== WRITTEN INSTRUCTION ==
Revise the material below so that every "pixels" becomes "px", with everything else unchanged.

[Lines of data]

# # # #

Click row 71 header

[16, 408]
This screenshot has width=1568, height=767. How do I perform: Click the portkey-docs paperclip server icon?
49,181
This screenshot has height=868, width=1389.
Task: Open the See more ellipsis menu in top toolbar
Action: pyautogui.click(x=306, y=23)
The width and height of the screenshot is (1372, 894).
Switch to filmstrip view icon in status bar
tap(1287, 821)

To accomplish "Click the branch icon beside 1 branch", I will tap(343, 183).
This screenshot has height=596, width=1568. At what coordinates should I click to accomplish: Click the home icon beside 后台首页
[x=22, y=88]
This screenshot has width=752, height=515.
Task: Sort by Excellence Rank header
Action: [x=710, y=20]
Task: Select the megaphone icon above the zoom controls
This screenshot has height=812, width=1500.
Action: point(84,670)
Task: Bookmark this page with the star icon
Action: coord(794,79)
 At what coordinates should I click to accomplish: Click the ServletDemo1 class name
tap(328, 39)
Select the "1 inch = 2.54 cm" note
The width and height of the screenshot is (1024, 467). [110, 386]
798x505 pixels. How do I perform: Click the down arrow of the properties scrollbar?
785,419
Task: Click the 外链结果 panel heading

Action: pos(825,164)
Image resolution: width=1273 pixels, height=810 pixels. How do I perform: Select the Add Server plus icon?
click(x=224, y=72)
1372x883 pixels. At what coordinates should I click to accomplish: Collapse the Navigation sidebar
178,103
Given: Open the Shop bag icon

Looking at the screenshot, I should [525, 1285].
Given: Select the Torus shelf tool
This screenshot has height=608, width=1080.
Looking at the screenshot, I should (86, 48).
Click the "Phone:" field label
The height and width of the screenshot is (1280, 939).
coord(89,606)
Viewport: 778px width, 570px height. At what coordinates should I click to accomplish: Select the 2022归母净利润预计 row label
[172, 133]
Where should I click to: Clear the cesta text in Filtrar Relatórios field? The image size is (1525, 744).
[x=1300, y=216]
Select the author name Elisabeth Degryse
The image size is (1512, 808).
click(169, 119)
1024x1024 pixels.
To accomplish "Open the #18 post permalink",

# # # #

== RESULT OF THE EXERCISE ==
Click row 71 header

[16, 408]
This screenshot has width=1568, height=767. How do I perform: Click the portkey-docs paperclip server icon?
49,181
This screenshot has height=868, width=1389.
Task: Open the See more ellipsis menu in top toolbar
Action: pyautogui.click(x=306, y=23)
The width and height of the screenshot is (1372, 894).
Switch to filmstrip view icon in status bar
tap(1287, 821)

To accomplish "Click the branch icon beside 1 branch", I will tap(343, 183).
This screenshot has height=596, width=1568. At what coordinates should I click to accomplish: Click the home icon beside 后台首页
[x=22, y=88]
This screenshot has width=752, height=515.
Task: Sort by Excellence Rank header
Action: [x=710, y=20]
Task: Select the megaphone icon above the zoom controls
This screenshot has height=812, width=1500.
Action: point(84,670)
Task: Bookmark this page with the star icon
Action: coord(794,79)
 At what coordinates should I click to accomplish: Click the ServletDemo1 class name
tap(328, 39)
Select the "1 inch = 2.54 cm" note
The width and height of the screenshot is (1024, 467). [110, 386]
798x505 px. How do I perform: Click the down arrow of the properties scrollbar?
785,419
Task: Click the 外链结果 panel heading

Action: pos(825,164)
Image resolution: width=1273 px, height=810 px. How do I perform: Select the Add Server plus icon?
click(x=224, y=72)
1372x883 px. At what coordinates should I click to accomplish: Collapse the Navigation sidebar
178,103
Given: Open the Shop bag icon

Looking at the screenshot, I should [525, 1285].
Given: Select the Torus shelf tool
This screenshot has height=608, width=1080.
Looking at the screenshot, I should (86, 48).
Click the "Phone:" field label
The height and width of the screenshot is (1280, 939).
coord(89,606)
Viewport: 778px width, 570px height. At what coordinates should I click to accomplish: Select the 2022归母净利润预计 row label
[172, 133]
Where should I click to: Clear the cesta text in Filtrar Relatórios field? The image size is (1525, 744).
[x=1300, y=216]
Select the author name Elisabeth Degryse
The image size is (1512, 808).
click(169, 119)
1024x1024 px.
To accomplish "Open the #18 post permalink",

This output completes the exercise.